_DIRECTIONS FOR THIS TASK_. What you return should be every line of the material, unchanged.

_DATA FOR PROCESSING_.

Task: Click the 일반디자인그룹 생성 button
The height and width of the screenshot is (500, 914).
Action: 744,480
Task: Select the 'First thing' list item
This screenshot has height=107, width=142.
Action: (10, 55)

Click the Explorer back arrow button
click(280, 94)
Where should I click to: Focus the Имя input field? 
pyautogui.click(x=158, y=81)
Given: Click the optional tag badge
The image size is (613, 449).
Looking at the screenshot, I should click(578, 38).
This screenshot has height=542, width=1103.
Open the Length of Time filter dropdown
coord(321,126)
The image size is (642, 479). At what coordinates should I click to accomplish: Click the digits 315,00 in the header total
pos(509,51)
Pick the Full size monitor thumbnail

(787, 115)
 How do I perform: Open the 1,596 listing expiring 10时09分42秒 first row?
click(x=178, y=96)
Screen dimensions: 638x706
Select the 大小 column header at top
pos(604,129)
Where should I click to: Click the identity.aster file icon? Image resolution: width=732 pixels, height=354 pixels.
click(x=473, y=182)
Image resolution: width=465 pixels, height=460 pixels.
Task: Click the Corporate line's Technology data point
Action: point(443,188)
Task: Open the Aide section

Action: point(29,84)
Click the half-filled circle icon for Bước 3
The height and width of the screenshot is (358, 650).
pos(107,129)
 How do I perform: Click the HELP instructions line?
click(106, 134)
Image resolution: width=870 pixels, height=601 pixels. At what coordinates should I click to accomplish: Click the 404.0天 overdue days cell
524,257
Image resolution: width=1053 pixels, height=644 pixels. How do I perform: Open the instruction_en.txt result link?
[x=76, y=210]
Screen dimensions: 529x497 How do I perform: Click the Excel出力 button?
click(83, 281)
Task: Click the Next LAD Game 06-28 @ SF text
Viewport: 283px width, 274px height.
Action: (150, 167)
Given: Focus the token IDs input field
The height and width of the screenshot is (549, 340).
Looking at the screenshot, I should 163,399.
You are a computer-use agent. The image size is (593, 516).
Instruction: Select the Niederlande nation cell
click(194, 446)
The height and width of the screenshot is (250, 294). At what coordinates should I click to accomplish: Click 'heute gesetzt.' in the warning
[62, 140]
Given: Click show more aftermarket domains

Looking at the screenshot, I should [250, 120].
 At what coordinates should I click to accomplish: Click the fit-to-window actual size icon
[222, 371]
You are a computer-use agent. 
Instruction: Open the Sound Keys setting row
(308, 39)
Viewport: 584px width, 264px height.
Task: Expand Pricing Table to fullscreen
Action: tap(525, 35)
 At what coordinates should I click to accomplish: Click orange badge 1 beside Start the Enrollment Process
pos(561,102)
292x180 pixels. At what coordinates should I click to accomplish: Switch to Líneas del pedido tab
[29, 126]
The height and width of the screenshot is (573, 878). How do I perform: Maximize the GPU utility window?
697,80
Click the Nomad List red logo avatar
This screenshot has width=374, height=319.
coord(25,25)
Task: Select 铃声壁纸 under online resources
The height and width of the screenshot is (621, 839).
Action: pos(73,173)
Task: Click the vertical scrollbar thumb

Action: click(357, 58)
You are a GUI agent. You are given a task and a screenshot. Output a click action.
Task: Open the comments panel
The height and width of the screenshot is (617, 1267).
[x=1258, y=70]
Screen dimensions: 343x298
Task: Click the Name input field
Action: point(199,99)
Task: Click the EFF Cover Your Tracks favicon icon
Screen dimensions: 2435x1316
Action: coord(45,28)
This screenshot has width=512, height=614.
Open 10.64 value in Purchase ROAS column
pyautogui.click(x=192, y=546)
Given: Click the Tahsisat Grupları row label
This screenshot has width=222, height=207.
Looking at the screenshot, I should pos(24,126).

_REPLY_.
Task: Click the 일반디자인그룹 생성 button
The height and width of the screenshot is (500, 914).
Action: 744,480
Task: Select the 'First thing' list item
This screenshot has height=107, width=142.
Action: (10, 55)

Click the Explorer back arrow button
click(280, 94)
Where should I click to: Focus the Имя input field? 
pyautogui.click(x=158, y=81)
Given: Click the optional tag badge
The image size is (613, 449).
Looking at the screenshot, I should click(578, 38).
This screenshot has height=542, width=1103.
Open the Length of Time filter dropdown
coord(321,126)
The image size is (642, 479). At what coordinates should I click to accomplish: Click the digits 315,00 in the header total
pos(509,51)
Pick the Full size monitor thumbnail

(787, 115)
 How do I perform: Open the 1,596 listing expiring 10时09分42秒 first row?
click(x=178, y=96)
Screen dimensions: 638x706
Select the 大小 column header at top
pos(604,129)
Where should I click to: Click the identity.aster file icon? Image resolution: width=732 pixels, height=354 pixels.
click(x=473, y=182)
Image resolution: width=465 pixels, height=460 pixels.
Task: Click the Corporate line's Technology data point
Action: point(443,188)
Task: Open the Aide section

Action: point(29,84)
Click the half-filled circle icon for Bước 3
The height and width of the screenshot is (358, 650).
pos(107,129)
 How do I perform: Click the HELP instructions line?
click(106, 134)
Image resolution: width=870 pixels, height=601 pixels. At what coordinates should I click to accomplish: Click the 404.0天 overdue days cell
524,257
Image resolution: width=1053 pixels, height=644 pixels. How do I perform: Open the instruction_en.txt result link?
[x=76, y=210]
Screen dimensions: 529x497 How do I perform: Click the Excel出力 button?
click(83, 281)
Task: Click the Next LAD Game 06-28 @ SF text
Viewport: 283px width, 274px height.
Action: (150, 167)
Given: Focus the token IDs input field
The height and width of the screenshot is (549, 340).
Looking at the screenshot, I should 163,399.
You are a computer-use agent. The image size is (593, 516).
Instruction: Select the Niederlande nation cell
click(194, 446)
The height and width of the screenshot is (250, 294). At what coordinates should I click to accomplish: Click 'heute gesetzt.' in the warning
[62, 140]
Given: Click show more aftermarket domains

Looking at the screenshot, I should [250, 120].
 At what coordinates should I click to accomplish: Click the fit-to-window actual size icon
[222, 371]
You are a computer-use agent. 
Instruction: Open the Sound Keys setting row
(308, 39)
Viewport: 584px width, 264px height.
Task: Expand Pricing Table to fullscreen
Action: tap(525, 35)
 At what coordinates should I click to accomplish: Click orange badge 1 beside Start the Enrollment Process
pos(561,102)
292x180 pixels. At what coordinates should I click to accomplish: Switch to Líneas del pedido tab
[29, 126]
The height and width of the screenshot is (573, 878). How do I perform: Maximize the GPU utility window?
697,80
Click the Nomad List red logo avatar
This screenshot has width=374, height=319.
coord(25,25)
Task: Select 铃声壁纸 under online resources
The height and width of the screenshot is (621, 839).
Action: pos(73,173)
Task: Click the vertical scrollbar thumb

Action: click(357, 58)
You are a GUI agent. You are given a task and a screenshot. Output a click action.
Task: Open the comments panel
The height and width of the screenshot is (617, 1267).
[x=1258, y=70]
Screen dimensions: 343x298
Task: Click the Name input field
Action: point(199,99)
Task: Click the EFF Cover Your Tracks favicon icon
Screen dimensions: 2435x1316
Action: coord(45,28)
This screenshot has width=512, height=614.
Open 10.64 value in Purchase ROAS column
pyautogui.click(x=192, y=546)
Given: Click the Tahsisat Grupları row label
This screenshot has width=222, height=207.
Looking at the screenshot, I should pos(24,126).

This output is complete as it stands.